-- start DATA EXCERPTS --

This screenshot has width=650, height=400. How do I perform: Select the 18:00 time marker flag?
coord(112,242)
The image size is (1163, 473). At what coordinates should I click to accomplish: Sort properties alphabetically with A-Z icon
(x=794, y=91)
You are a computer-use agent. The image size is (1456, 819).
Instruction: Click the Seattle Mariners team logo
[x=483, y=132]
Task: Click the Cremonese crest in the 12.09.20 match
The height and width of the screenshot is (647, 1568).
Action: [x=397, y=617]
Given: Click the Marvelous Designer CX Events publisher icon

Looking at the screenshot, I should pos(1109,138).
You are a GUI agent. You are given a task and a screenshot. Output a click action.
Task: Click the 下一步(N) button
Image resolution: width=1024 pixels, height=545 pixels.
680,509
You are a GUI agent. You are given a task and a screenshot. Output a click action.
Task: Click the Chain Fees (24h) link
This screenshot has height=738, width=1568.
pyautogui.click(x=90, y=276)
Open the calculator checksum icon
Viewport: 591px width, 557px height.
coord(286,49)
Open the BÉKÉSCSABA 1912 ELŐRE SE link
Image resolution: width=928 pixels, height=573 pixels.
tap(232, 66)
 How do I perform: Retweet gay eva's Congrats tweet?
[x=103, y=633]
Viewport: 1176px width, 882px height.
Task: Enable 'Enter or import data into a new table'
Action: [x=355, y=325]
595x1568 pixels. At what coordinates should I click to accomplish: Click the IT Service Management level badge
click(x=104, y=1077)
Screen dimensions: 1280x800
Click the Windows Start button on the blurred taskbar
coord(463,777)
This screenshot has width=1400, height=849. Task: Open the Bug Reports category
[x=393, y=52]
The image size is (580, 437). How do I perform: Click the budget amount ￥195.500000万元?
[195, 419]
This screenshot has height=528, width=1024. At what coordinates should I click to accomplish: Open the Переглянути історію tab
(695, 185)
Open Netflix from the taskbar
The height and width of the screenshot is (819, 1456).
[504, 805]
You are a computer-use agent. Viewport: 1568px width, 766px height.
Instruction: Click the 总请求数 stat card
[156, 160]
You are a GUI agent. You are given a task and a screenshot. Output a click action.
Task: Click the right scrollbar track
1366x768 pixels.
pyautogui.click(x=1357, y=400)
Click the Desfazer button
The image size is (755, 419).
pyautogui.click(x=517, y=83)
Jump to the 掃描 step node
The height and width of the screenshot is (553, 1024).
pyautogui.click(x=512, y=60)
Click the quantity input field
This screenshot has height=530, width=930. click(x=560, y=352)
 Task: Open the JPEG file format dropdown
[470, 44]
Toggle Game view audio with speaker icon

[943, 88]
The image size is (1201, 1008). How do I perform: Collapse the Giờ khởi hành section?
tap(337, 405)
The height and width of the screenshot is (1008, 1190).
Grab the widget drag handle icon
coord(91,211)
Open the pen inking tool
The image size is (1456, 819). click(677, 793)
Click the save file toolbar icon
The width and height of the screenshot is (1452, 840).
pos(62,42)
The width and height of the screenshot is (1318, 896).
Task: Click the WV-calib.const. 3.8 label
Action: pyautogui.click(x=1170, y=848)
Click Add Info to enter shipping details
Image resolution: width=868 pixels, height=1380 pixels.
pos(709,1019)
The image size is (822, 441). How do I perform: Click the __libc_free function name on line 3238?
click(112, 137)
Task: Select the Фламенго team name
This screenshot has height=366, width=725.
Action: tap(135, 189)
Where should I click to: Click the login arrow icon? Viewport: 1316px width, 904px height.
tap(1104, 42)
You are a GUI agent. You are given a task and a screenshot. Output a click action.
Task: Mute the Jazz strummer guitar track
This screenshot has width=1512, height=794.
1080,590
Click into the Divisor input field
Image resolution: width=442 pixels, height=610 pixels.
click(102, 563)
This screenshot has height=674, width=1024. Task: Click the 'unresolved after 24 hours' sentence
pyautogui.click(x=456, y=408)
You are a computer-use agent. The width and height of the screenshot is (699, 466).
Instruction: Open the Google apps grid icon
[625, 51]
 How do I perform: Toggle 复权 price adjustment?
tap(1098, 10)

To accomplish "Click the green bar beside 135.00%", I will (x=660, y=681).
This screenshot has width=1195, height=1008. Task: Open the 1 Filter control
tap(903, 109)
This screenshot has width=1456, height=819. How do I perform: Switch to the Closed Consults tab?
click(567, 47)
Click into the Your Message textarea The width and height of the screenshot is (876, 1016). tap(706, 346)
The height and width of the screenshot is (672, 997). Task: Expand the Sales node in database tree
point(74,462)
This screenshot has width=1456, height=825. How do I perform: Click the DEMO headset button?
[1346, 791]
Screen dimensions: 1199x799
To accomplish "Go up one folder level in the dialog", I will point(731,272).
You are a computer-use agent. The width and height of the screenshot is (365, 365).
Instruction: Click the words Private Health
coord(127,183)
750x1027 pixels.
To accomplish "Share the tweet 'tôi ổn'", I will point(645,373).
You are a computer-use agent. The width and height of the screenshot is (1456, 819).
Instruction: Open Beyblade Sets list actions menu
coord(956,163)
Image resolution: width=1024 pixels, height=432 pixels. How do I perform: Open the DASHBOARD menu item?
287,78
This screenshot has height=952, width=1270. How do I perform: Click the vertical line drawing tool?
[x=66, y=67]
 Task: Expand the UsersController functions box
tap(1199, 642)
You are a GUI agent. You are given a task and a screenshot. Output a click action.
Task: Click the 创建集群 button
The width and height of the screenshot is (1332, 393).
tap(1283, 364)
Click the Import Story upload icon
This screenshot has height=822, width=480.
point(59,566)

-- end DATA EXCERPTS --

→ **DIRECTIVE**:
Could you write out these lines with no changes at all?

→ **TASK RESPONSE**:
This screenshot has width=650, height=400. How do I perform: Select the 18:00 time marker flag?
coord(112,242)
The image size is (1163, 473). At what coordinates should I click to accomplish: Sort properties alphabetically with A-Z icon
(x=794, y=91)
You are a computer-use agent. The image size is (1456, 819).
Instruction: Click the Seattle Mariners team logo
[x=483, y=132]
Task: Click the Cremonese crest in the 12.09.20 match
The height and width of the screenshot is (647, 1568).
Action: [x=397, y=617]
Given: Click the Marvelous Designer CX Events publisher icon

Looking at the screenshot, I should pos(1109,138).
You are a GUI agent. You are given a task and a screenshot. Output a click action.
Task: Click the 下一步(N) button
Image resolution: width=1024 pixels, height=545 pixels.
680,509
You are a GUI agent. You are given a task and a screenshot. Output a click action.
Task: Click the Chain Fees (24h) link
This screenshot has height=738, width=1568.
pyautogui.click(x=90, y=276)
Open the calculator checksum icon
Viewport: 591px width, 557px height.
coord(286,49)
Open the BÉKÉSCSABA 1912 ELŐRE SE link
Image resolution: width=928 pixels, height=573 pixels.
tap(232, 66)
 How do I perform: Retweet gay eva's Congrats tweet?
[x=103, y=633]
Viewport: 1176px width, 882px height.
Task: Enable 'Enter or import data into a new table'
Action: [x=355, y=325]
595x1568 pixels. At what coordinates should I click to accomplish: Click the IT Service Management level badge
click(x=104, y=1077)
Screen dimensions: 1280x800
Click the Windows Start button on the blurred taskbar
coord(463,777)
This screenshot has width=1400, height=849. Task: Open the Bug Reports category
[x=393, y=52]
The image size is (580, 437). How do I perform: Click the budget amount ￥195.500000万元?
[195, 419]
This screenshot has height=528, width=1024. At what coordinates should I click to accomplish: Open the Переглянути історію tab
(695, 185)
Open Netflix from the taskbar
The height and width of the screenshot is (819, 1456).
[504, 805]
You are a computer-use agent. Viewport: 1568px width, 766px height.
Instruction: Click the 总请求数 stat card
[156, 160]
You are a GUI agent. You are given a task and a screenshot. Output a click action.
Task: Click the right scrollbar track
1366x768 pixels.
pyautogui.click(x=1357, y=400)
Click the Desfazer button
The image size is (755, 419).
pyautogui.click(x=517, y=83)
Jump to the 掃描 step node
The height and width of the screenshot is (553, 1024).
pyautogui.click(x=512, y=60)
Click the quantity input field
This screenshot has height=530, width=930. click(x=560, y=352)
 Task: Open the JPEG file format dropdown
[470, 44]
Toggle Game view audio with speaker icon

[943, 88]
The image size is (1201, 1008). How do I perform: Collapse the Giờ khởi hành section?
tap(337, 405)
The height and width of the screenshot is (1008, 1190).
Grab the widget drag handle icon
coord(91,211)
Open the pen inking tool
The image size is (1456, 819). click(677, 793)
Click the save file toolbar icon
The width and height of the screenshot is (1452, 840).
pos(62,42)
The width and height of the screenshot is (1318, 896).
Task: Click the WV-calib.const. 3.8 label
Action: pyautogui.click(x=1170, y=848)
Click Add Info to enter shipping details
Image resolution: width=868 pixels, height=1380 pixels.
pos(709,1019)
The image size is (822, 441). How do I perform: Click the __libc_free function name on line 3238?
click(112, 137)
Task: Select the Фламенго team name
This screenshot has height=366, width=725.
Action: tap(135, 189)
Where should I click to: Click the login arrow icon? Viewport: 1316px width, 904px height.
tap(1104, 42)
You are a GUI agent. You are given a task and a screenshot. Output a click action.
Task: Mute the Jazz strummer guitar track
This screenshot has width=1512, height=794.
1080,590
Click into the Divisor input field
Image resolution: width=442 pixels, height=610 pixels.
click(102, 563)
This screenshot has height=674, width=1024. Task: Click the 'unresolved after 24 hours' sentence
pyautogui.click(x=456, y=408)
You are a computer-use agent. The width and height of the screenshot is (699, 466).
Instruction: Open the Google apps grid icon
[625, 51]
 How do I perform: Toggle 复权 price adjustment?
tap(1098, 10)

To accomplish "Click the green bar beside 135.00%", I will (x=660, y=681).
This screenshot has width=1195, height=1008. Task: Open the 1 Filter control
tap(903, 109)
This screenshot has width=1456, height=819. How do I perform: Switch to the Closed Consults tab?
click(567, 47)
Click into the Your Message textarea The width and height of the screenshot is (876, 1016). tap(706, 346)
The height and width of the screenshot is (672, 997). Task: Expand the Sales node in database tree
point(74,462)
This screenshot has width=1456, height=825. How do I perform: Click the DEMO headset button?
[1346, 791]
Screen dimensions: 1199x799
To accomplish "Go up one folder level in the dialog", I will point(731,272).
You are a computer-use agent. The width and height of the screenshot is (365, 365).
Instruction: Click the words Private Health
coord(127,183)
750x1027 pixels.
To accomplish "Share the tweet 'tôi ổn'", I will point(645,373).
You are a computer-use agent. The width and height of the screenshot is (1456, 819).
Instruction: Open Beyblade Sets list actions menu
coord(956,163)
Image resolution: width=1024 pixels, height=432 pixels. How do I perform: Open the DASHBOARD menu item?
287,78
This screenshot has height=952, width=1270. How do I perform: Click the vertical line drawing tool?
[x=66, y=67]
 Task: Expand the UsersController functions box
tap(1199, 642)
You are a GUI agent. You are given a task and a screenshot. Output a click action.
Task: Click the 创建集群 button
The width and height of the screenshot is (1332, 393).
tap(1283, 364)
Click the Import Story upload icon
This screenshot has height=822, width=480.
point(59,566)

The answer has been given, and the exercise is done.